READING PASSAGE
The aim of this study is to define which of a preselected set of biophysical and anthropogenic variables contribute significantly to the spatial variation of AGB. To this end, statistical analyses were conducted, including analysis of variance (ANOVA), non-spatial multiple linear regression and spatial geographically weighted regression (GWR). An AGB map based on radar remote sensing data and plot-based measurements were utilised, plus landscape scale data on terrain, soil types, land allocation zoning, fires, roads, rivers and cities, covering North and East Kalimantan, Indonesian Borneo (see Figure 1). The results are shown in the Results section and can support the quantification and maintenance of living AGB and carbon stocks. In the Discussion section, the results are discussed in terms of their scientific and societal contribution, followed by the Conclusions and an extensive description of the data and analyses in the Methods section.

Figure 1
figure 1

Schematic overview of the methodological steps in the analysis.

Results

Relationships between AGB and the continuous explanatory variables

The distribution of AGB was negatively skewed (Skewness: –0.852, st. error: 0.113, Kurtosis: 0.207, st. error: 0.226), which can be expected in a disturbed tropical forest landscape (Figure S1, in Additional file 1). AGB varied between 2 and 480.0 t ha−1 with an overall mean of 213.6 ± 80.1 tha–1 (for descriptive statistics, see Table S2, in Additional file 1). AGB and the selected continuous explanatory variables altitude, slope, and distance to the nearest fire, road, river and city (logarithmically transformed) appeared to have a strong, positive correlation (Table S3, in Additional file 1). All relationships are plotted in Figure 2. The Pearson’s correlation coefficients (r) indicated the strongest relationships between AGB and the terrain variables, altitude (r = 0.740, P < 0.001) and slope (r = 0.563, P < 0.001), and between AGB and distance to the nearest fire (r = 0.607, P < 0.001) and city (r = 0.478, P < 0.001). Moderately positive relationships were found between AGB and distance to the nearest river and road (r ~ 0.335, P < 0.001). Altitude and distance to the nearest city were strongly related to all other explanatory variables (r > 0.400, P < 0.001), but not to distance to the nearest river. Distance to the nearest fire was related to the distance to the nearest river and the nearest city. No strong multicollinearity was found (Tolerance >0.200).

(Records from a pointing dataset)
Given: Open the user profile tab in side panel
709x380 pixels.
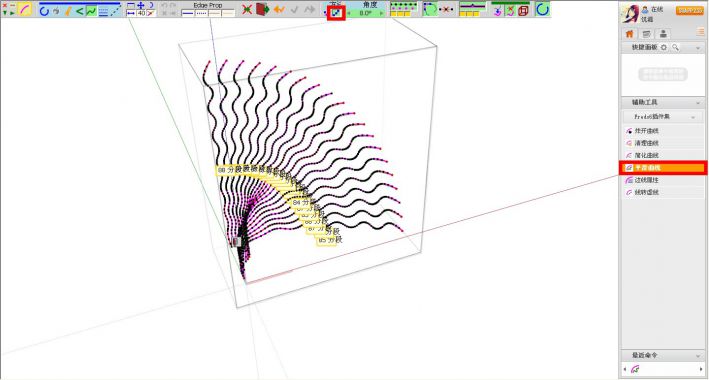Looking at the screenshot, I should point(663,34).
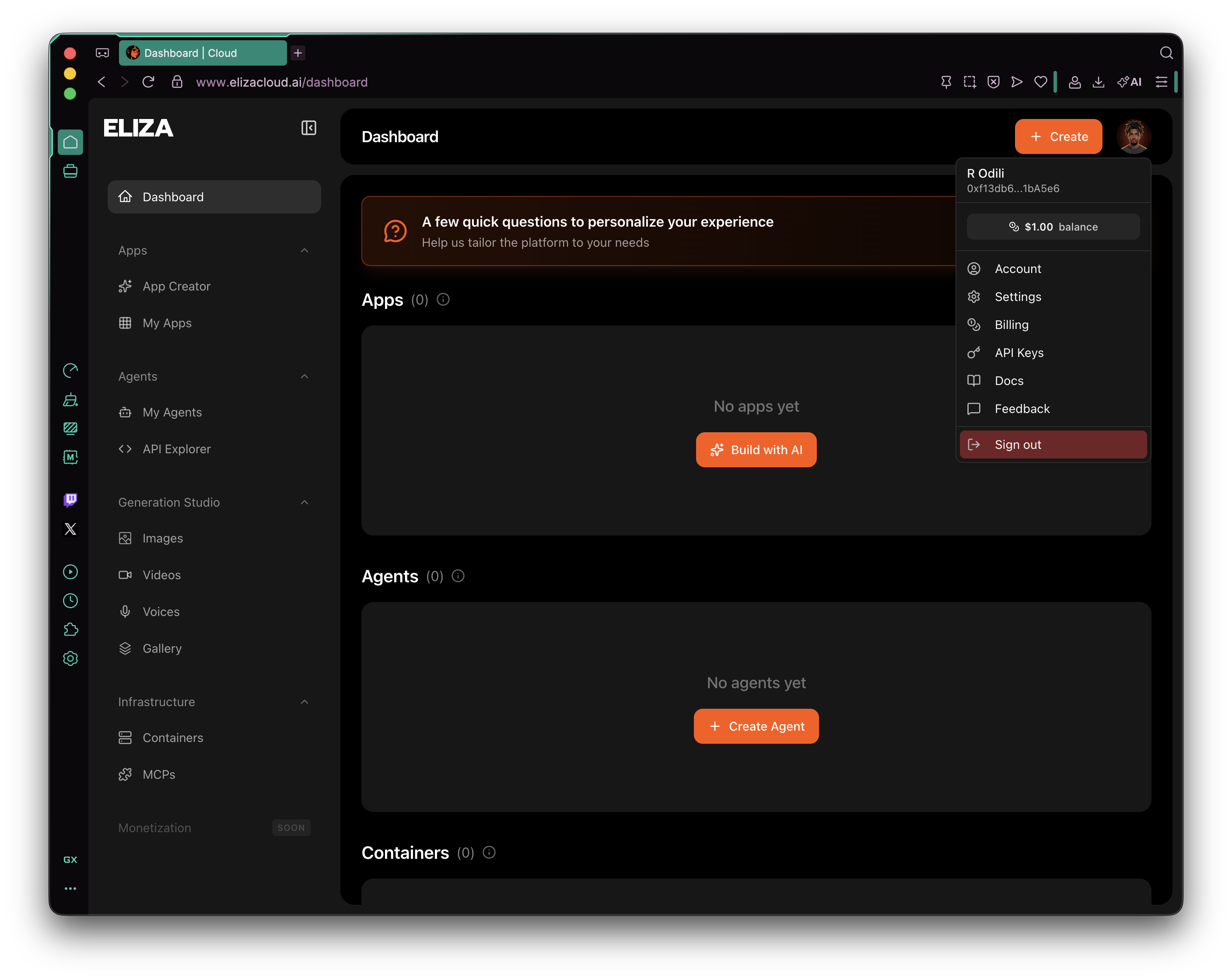Select Billing in the profile menu

(x=1012, y=325)
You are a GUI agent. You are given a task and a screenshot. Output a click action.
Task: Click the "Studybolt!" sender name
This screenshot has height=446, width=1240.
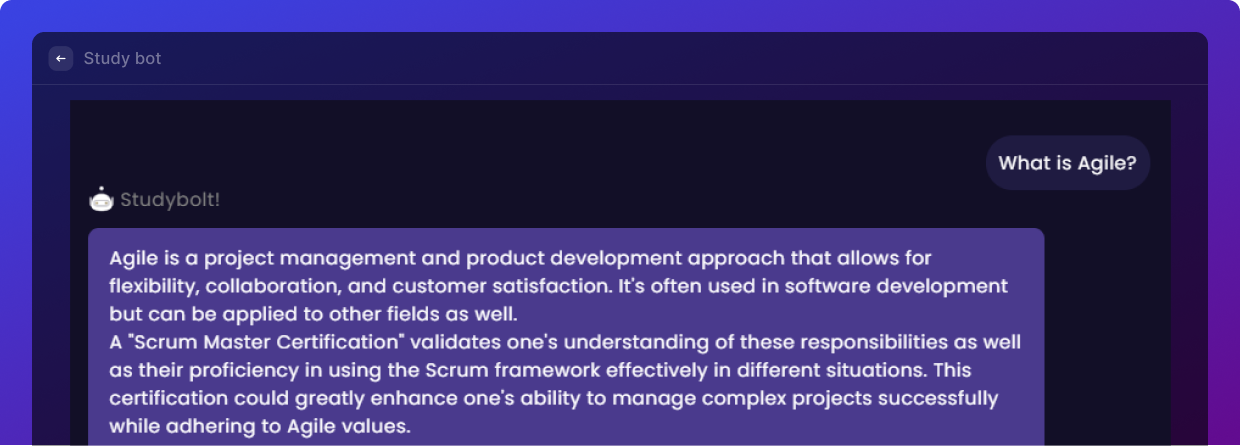[x=169, y=200]
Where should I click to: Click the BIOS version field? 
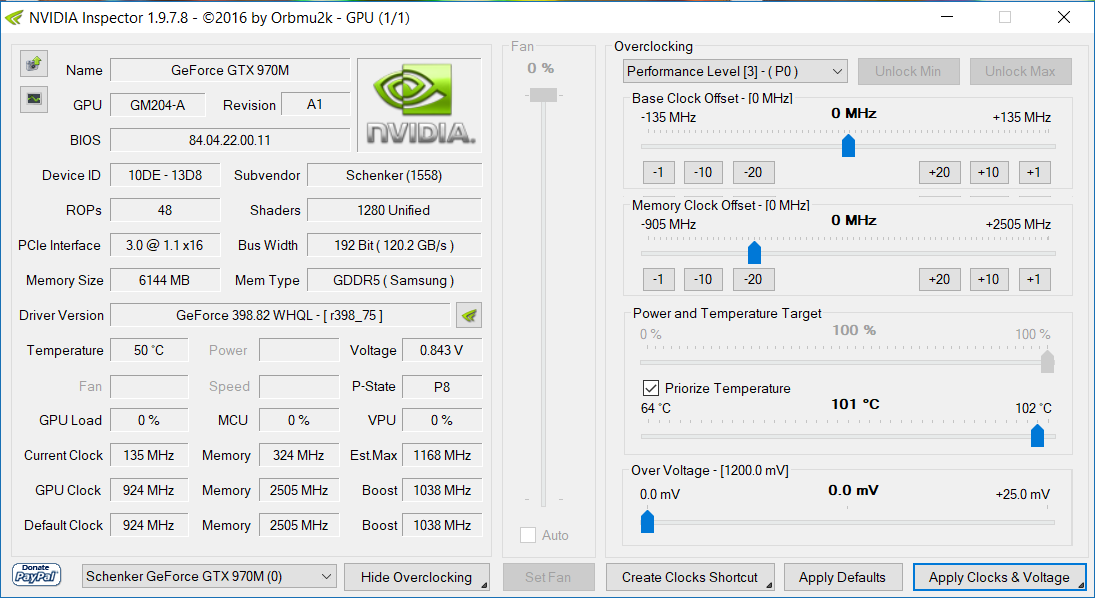click(230, 140)
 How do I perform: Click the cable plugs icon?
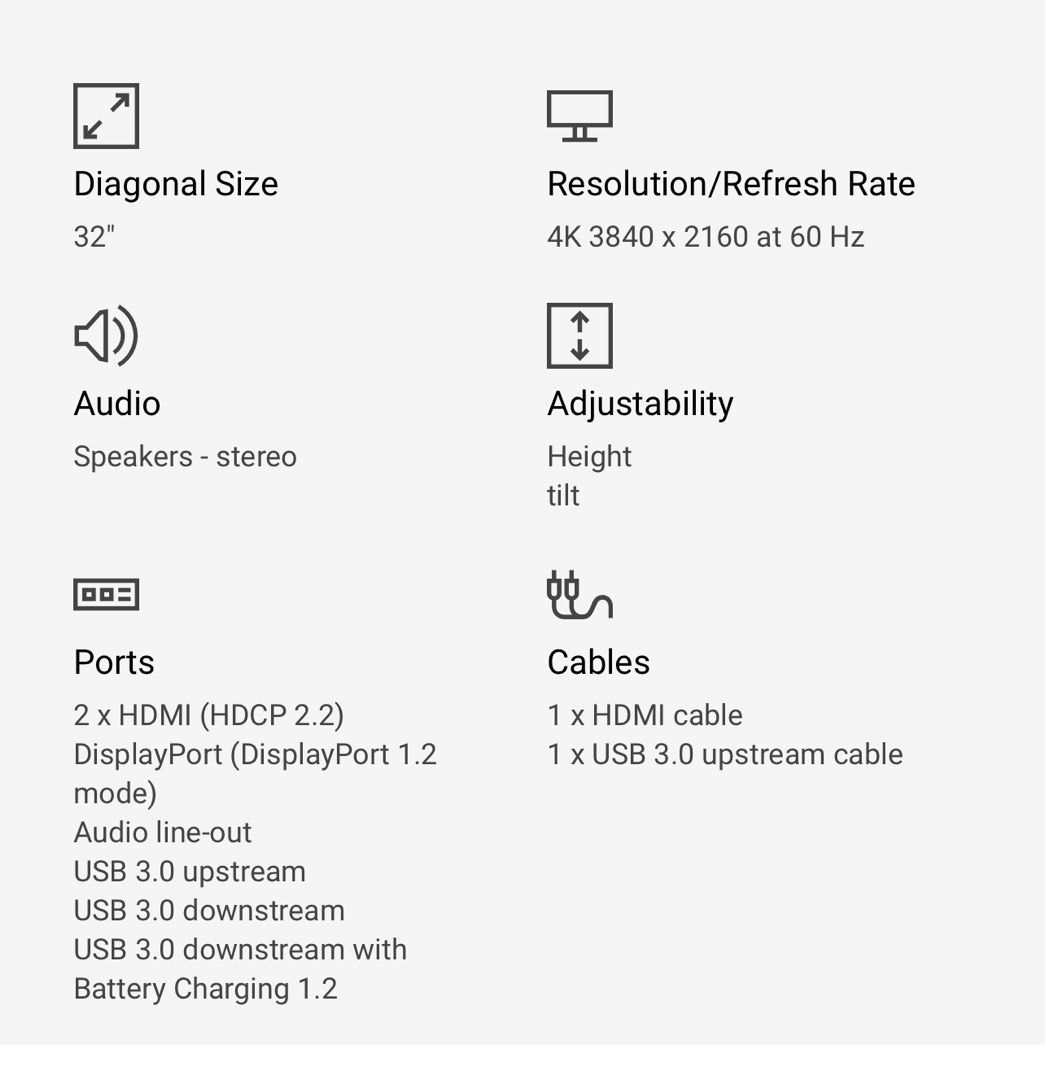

TASK DESCRIPTION
Answer these questions using the passage on aboveground biomass in North and East Kalimantan.
(a) What three statistical analyses were conducted?
(b) Between what values did AGB vary?
(c) What Pearson's correlation coefficient was reported between AGB and altitude?

SOLUTION TO THIS PROBLEM
(a) Analysis of variance (ANOVA), non-spatial multiple linear regression, and spatial geographically weighted regression (GWR).
(b) Between 2 and 480.0 t ha−1.
(c) r = 0.740 (P < 0.001).